Isn't United 93 already an example of dramatizing 9/11?

McSpanky
Jan 16, 2005






Danger posted:

9/11 has been dramatized and referenced near constantly since 2001.

True, but it hasn't really be trivialized for entertainment purposes like in jivjov's examples. I'm now curious as well when a film will be able to suggest that the 9/11 hijackers were alien infiltrators attempting to destroy key planetary defense centers in advance of a full invasion, and the Flight 93 heroes were undercover time-traveling agents who had to let the world believe they died in the crash to secure history while they were actually chronoported back to the 26th century.

SuperMechagodzilla
Jun 9, 2007

NEWT REBORN

McSpanky posted:

True, but it hasn't really be trivialized for entertainment purposes like in jivjov's examples. I'm now curious as well when a film will be able to suggest that the 9/11 hijackers were alien infiltrators attempting to destroy key planetary defense centers in advance of a full invasion, and the Flight 93 heroes were undercover time-traveling agents who had to let the world believe they died in the crash to secure history while they were actually chronoported back to the 26th century.
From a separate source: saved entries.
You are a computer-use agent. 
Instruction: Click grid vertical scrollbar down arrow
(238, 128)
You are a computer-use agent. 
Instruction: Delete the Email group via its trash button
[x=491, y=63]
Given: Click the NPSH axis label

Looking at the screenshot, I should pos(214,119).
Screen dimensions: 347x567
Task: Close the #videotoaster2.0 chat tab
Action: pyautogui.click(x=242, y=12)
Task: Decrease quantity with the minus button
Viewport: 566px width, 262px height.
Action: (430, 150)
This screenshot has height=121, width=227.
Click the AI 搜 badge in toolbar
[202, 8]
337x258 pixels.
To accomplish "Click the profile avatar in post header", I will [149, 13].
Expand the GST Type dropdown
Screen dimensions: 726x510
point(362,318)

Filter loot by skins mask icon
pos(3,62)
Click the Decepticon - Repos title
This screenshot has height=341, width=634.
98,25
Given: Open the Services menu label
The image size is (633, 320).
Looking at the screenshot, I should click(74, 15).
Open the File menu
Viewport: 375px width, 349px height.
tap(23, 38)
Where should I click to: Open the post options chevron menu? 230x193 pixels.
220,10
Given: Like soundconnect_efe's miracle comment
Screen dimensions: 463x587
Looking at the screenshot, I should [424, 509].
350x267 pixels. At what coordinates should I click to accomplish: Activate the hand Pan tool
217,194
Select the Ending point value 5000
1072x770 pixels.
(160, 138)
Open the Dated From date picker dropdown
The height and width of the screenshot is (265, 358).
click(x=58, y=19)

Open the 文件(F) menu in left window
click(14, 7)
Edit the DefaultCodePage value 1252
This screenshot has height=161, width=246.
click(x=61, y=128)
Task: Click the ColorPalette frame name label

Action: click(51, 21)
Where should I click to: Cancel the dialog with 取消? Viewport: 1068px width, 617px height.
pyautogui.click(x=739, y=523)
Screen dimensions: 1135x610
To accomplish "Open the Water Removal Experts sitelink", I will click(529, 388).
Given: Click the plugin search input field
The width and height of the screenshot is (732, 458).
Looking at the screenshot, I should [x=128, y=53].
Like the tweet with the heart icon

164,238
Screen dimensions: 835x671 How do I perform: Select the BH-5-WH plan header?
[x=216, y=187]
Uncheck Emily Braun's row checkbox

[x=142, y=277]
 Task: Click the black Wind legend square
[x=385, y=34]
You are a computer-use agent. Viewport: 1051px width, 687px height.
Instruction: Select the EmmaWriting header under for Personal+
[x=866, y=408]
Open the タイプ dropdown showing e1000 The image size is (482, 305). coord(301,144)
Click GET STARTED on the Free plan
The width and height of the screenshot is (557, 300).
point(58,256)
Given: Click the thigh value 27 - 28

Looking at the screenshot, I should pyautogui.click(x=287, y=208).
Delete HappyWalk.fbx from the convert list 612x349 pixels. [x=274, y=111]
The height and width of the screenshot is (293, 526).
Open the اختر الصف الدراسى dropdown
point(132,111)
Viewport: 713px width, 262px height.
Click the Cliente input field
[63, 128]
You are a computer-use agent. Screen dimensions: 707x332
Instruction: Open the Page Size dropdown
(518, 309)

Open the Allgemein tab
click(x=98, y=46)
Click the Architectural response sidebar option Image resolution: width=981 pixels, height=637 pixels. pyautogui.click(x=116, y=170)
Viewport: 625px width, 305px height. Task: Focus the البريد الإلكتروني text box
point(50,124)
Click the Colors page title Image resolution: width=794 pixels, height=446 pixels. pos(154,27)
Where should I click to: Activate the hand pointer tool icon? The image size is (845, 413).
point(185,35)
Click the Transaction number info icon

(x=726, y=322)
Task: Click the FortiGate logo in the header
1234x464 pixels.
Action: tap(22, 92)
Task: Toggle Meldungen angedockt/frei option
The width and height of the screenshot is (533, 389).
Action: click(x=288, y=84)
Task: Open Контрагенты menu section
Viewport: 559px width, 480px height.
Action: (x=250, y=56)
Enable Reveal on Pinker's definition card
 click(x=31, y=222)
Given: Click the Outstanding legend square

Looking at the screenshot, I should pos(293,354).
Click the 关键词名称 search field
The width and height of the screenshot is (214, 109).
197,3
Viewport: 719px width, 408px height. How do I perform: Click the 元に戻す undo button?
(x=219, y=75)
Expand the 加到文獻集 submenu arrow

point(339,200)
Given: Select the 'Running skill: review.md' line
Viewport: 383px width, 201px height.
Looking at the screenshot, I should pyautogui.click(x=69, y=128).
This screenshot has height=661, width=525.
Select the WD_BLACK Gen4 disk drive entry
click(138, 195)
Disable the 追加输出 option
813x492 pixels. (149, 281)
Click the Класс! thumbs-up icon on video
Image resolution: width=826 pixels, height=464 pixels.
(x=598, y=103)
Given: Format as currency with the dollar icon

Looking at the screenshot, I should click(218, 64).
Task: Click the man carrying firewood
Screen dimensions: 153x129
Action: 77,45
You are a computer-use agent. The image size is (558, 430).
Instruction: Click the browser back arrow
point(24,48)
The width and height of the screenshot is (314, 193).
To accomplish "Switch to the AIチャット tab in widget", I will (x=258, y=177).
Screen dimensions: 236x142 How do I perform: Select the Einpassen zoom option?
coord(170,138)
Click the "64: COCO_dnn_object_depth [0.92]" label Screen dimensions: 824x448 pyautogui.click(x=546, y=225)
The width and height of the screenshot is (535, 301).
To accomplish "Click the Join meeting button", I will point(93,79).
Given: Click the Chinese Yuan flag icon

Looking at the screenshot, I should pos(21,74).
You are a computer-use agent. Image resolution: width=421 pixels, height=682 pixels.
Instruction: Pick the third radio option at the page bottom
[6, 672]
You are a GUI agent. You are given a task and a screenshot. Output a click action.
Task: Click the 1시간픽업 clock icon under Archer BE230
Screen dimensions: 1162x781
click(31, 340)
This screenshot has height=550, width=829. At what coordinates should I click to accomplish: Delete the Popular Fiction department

They already did that movie; it had reptilian alien jews and was called Loose Change.

Baron Bifford
May 24, 2006
Probation
Can't post for 2 years!

jivjov posted:

Seeing the city destruction in Man of Steel really makes me wonder if and when it'll ever be okay/acceptable/whatever you want to call it to dramatize 9/11. Movies have a habit of taking real-life tragedies and playing around with them. Pearl Harbor is an obvious example, but then you get into the crazy stuff like Chernobyl was Russians messing around with an Autobot power supply according to Dark of the Moon. Three Mile Island was a result of a Wolverine vs Deadpool fight according to Wolverine Origins.
Neither of those disasters were as terrible as 9/11.

Does Superman have to take off like a bloody cannonball? Why can't he lift off gently?

Baron Bifford fucked around with this message at 13:15 on Jun 27, 2013

WarLocke
Jun 6, 2004

You are being watched. :allears:
Speaking as an American, I think the nation as a whole just has a complex when it comes to 9/11. Yeah, it as terrible. No, it wasn't the worst thing to happen EVAR. But still, more than a decade later, any time there's images of a city getting flattened or building toppling we still get the inevitable 9/11 comparisons.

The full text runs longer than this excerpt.